12. The goods which the general provision in par. (a) selects consist of the whole of the liquor purchased in the year ended on the preceding 30th June for the premises or vessel to which the licence applies. Paragraph (c) selects the liquor purchased by the licensee (at any time) and sold or disposed of in the earlier year abovementioned "under such licence" - which means, presumably, under a similar licence for the same premises. Paragraph (d) selects the liquor purchased by the licensee in the earlier year abovementioned, again "under such licence". Paragraph (e) selects the liquor purchased by the licensee in that earlier year, without expressly mentioning the premises but with a clear enough implication that the purchases referred to are those of the licensee as licensee of the premises. And par. (g) selects the liquor sold by the licensee in that earlier year "under such licence". Paragraph (b) is exceptional, (as it has to be, having regard to the temporary character of the licences to which it applies), for it, alone of the paragraphs which fix fees by reference to liquor purchased or sold, does not base the fee upon the purchases or sales of a period which expired before the relevant grant or renewal of the licence. It selects the liquor purchased for sale or disposal under the licence; but the point to notice is that it takes no account of the time when the purchases are made: they may be made before the licence is granted. (at p564)
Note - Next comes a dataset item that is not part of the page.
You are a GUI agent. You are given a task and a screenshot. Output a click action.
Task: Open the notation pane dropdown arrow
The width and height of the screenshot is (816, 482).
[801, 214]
13. In no case except the lastmentioned do individual purchases or sales attract a liability. Take first the victualler's licence fee. No part of such a fee becomes payable at the time of a purchase of liquor for the victualler's premises, and no purchase of liquor for the premises necessarily results in any liability under the section on the part of the person making the purchase. If a particular licensed victualler buys liquor for his premises he does not, by doing so, make himself liable to pay one penny to the Crown. If he renews his licence after the ensuing 30th June, his doing so will involve him in a liability under the section, and past purchases, (which in the case supposed happen to have been his purchases) will be taken into account in working out the amount of his liability according to the statutory formula. But if he does not renew it, he will pay nothing under the section in respect of the purchases; and neither will anyone else who does not take a grant or renewal of a licence for the premises. If someone else does renew the licence, or gets a new licence for the premises, that person will pay the fee, and the fact that he had nothing to do with the purchases on which it is based will not matter. (at p564)
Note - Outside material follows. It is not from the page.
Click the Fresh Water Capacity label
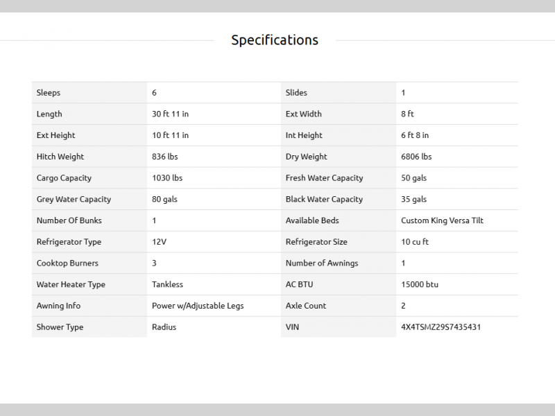 point(324,178)
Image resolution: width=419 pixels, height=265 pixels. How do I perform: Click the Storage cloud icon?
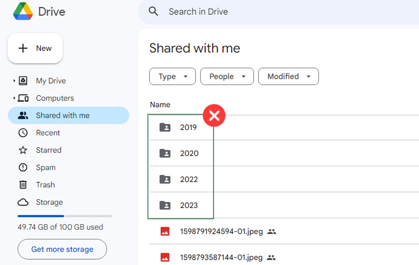point(22,202)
14. In these circumstances it seems to me very difficult indeed to say that the fee is, in the relevant sense, a tax on each purchase of a quantity of liquor, and therefore a tax on the liquor. Even taking one circumstance alone, the difficulty is, to my mind, insuperable; I mean the circumstance - and under pars. (c) (d), (e) and (g) it is the only relevant circumstance - that the person making each individual purchase does not by doing so become liable for the fee or any part of it. (at p565)
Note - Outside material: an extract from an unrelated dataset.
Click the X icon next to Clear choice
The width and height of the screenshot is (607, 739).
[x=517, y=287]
15. It is urged that when a licensed victualler buys liquor for his premises, he knows that if he is the applicant for the next renewal after the ensuing 30th June he will have to pay whatever fee is then exacted, and that unless the law is amended in the meantime the fee will be six per cent. In the most usual type of case, it is said, he will have, at the time of buying the liquor, the intention of renewing the licence when it expires, and will probably be in a position to do so. Consequently he will want to cover his contingent but probable liability, by including the six per cent in his selling price. (Whether in the practical working of the liquor trade that will be possible is another matter). Of course, if he does this it may turn out that he is simply putting an extra profit in his pocket, for it may be someone else who renews the licence and therefore has to pay the fee, someone who has received no benefit from the addition to the price. Still, the argument proceeds, it is permissible for the purpose of characterizing the fee to generalize from the case which will most often occur, and to say that the fee is of a kind which lends itself to being passed on (and is therefore to be classed at least as an indirect tax), because there is no relevant difference between including in a selling price a sum by way of provision for a contingent tax liability and including the amount of an actual tax liability incurred in the course of dealing with the goods. And to conclude from this that it is a duty of excise is a step which, according to the plaintiff, receives some support from the very fact that while the fee is proportioned to the purchase price of goods, the liability to pay it may not fall upon the person who makes the purchases; for such duties may be said in a sense "to be more concerned with the commodity in respect of which the taxation is imposed than with the particular person from whom the tax is exacted": Attorney-General for British Columbia v. Kingcome Navigation Company (1934) AC 45, at p 59 . (at p565)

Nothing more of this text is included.